I hear you and I answered on dr. A's blog. What do doctors want? To medicate you. I was prescribed anti depressants, I should think about contraception, I'm sure they want to put me on statins. My GP called today to say I should repeat bloods to see what happened to my lipids. I asked for a referral to see an endo. She's not listening. So, no, nothing has been done regarding low T3. Dr. Harris thinks maybe on low carb one's T3 is lower and it's not something to worry about. So much speculation. Do you go on his forum?
I've started at last with 5k D3 from iherb and vit K2. I'm curious about my gums.

Nigel Kinbrum said...

Hi lightcan.

If your son has a bloated tum, try him on non-gluten carbohydrates i.e. everything except wheat/spelt, rye & barley. Oats contain avenin, a relatively harmless form of gluten so see how he gets on with that. My ex-G/F's son has eczema and he avoids gluten to keep his skin clear.
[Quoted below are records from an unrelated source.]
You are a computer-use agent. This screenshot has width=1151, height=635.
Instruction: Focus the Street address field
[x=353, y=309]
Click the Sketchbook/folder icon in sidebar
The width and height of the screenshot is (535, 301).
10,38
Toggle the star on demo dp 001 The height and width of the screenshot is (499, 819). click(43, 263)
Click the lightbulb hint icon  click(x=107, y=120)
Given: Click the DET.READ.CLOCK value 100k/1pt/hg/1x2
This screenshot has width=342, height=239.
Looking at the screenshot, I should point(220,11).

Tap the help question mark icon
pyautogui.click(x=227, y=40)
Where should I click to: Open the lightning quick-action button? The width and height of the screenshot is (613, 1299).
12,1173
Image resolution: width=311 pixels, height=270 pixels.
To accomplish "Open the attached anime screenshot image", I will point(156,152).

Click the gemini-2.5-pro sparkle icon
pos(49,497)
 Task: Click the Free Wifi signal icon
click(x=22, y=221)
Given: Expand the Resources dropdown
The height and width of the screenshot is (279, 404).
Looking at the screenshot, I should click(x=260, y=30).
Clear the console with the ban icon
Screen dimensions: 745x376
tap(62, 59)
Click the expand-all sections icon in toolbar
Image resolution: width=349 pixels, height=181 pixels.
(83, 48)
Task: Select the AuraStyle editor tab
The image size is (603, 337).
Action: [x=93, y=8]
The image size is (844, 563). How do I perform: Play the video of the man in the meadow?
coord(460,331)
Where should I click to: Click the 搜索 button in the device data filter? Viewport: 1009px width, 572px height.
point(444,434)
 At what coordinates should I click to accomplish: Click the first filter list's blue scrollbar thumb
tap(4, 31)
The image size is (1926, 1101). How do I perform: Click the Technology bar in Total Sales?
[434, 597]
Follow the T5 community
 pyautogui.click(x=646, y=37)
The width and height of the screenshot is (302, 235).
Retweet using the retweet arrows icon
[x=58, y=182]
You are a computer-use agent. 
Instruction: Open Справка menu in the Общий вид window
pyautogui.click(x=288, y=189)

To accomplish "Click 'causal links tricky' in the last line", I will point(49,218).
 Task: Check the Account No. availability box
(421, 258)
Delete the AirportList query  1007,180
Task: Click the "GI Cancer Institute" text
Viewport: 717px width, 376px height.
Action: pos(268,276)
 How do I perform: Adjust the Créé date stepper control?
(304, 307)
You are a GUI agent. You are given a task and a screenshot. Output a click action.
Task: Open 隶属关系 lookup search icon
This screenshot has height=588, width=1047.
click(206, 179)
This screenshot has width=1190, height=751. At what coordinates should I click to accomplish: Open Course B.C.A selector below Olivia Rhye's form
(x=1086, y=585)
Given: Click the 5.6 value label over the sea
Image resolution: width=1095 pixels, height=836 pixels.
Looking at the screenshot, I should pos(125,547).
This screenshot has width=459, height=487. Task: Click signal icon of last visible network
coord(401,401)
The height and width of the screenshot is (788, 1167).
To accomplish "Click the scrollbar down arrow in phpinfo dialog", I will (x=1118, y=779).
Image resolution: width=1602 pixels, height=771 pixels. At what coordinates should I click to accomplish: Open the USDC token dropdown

She has DH & SS so she also avoids gluten.

As for you, I did say that until your FT3 is in the Reference Range (the middle of it preferably), your health problems (sky-high cholesterol, hair loss, feeling cold & sluggish, depression etc) won't go away.

I do read Kurt G Harris' blog. Low FT3 when in caloric deficit may be normal but you aren't in caloric deficit. Your weight hasn't significantly gone down or up so your FT3 should be in the RR, not way below the bottom of it. Do a deal with your GP. Tell her that you're willing to do things her way (take anti-depressants, statins etc) if and only if she gets your FT3 into the middle of the RR and it doesn't make any difference. This has gone on for way too long. Why are you curious about your gums?

I'm having an inguinal hernia operation today so I won't be around later to answer any questions. Hopefully, I'll be back tomorrow.

Nige.

lightcan said...

Thank you again for your suggestions. It's good to have somebody to talk to.
I hope your operation goes well.

I had serious gum disease with gum recession about 3 years ago. I'm seeing the hygienist every 4 months now for cleaning. I'm trying to preserve my bone tissue.

Nigel Kinbrum said...

Hi lightcan.

Thanks. I'm back again. The Vitamin K2 should help your bones. As for your gums, the only things off the top of my head that I can think of that adversely affect gums are Vitamin C deficiency and Co-enzyme Q10 deficiency.

Nige.

plastic surgery marketing guide said...

Eating more whole grains isn't just a new fad though, eating more whole grains can help with weight management, reduce the risk of coronary heart disease, reduce constipation, and eating grains fortified with folate.

Nigel Kinbrum said...

Hi plastic surgery marketing guide,

As my post points out, most "whole grain" cereals don't contain whole (i.e intact) grains.

Why is eating grains so important? There's nothing in grains that you can't get from other foods.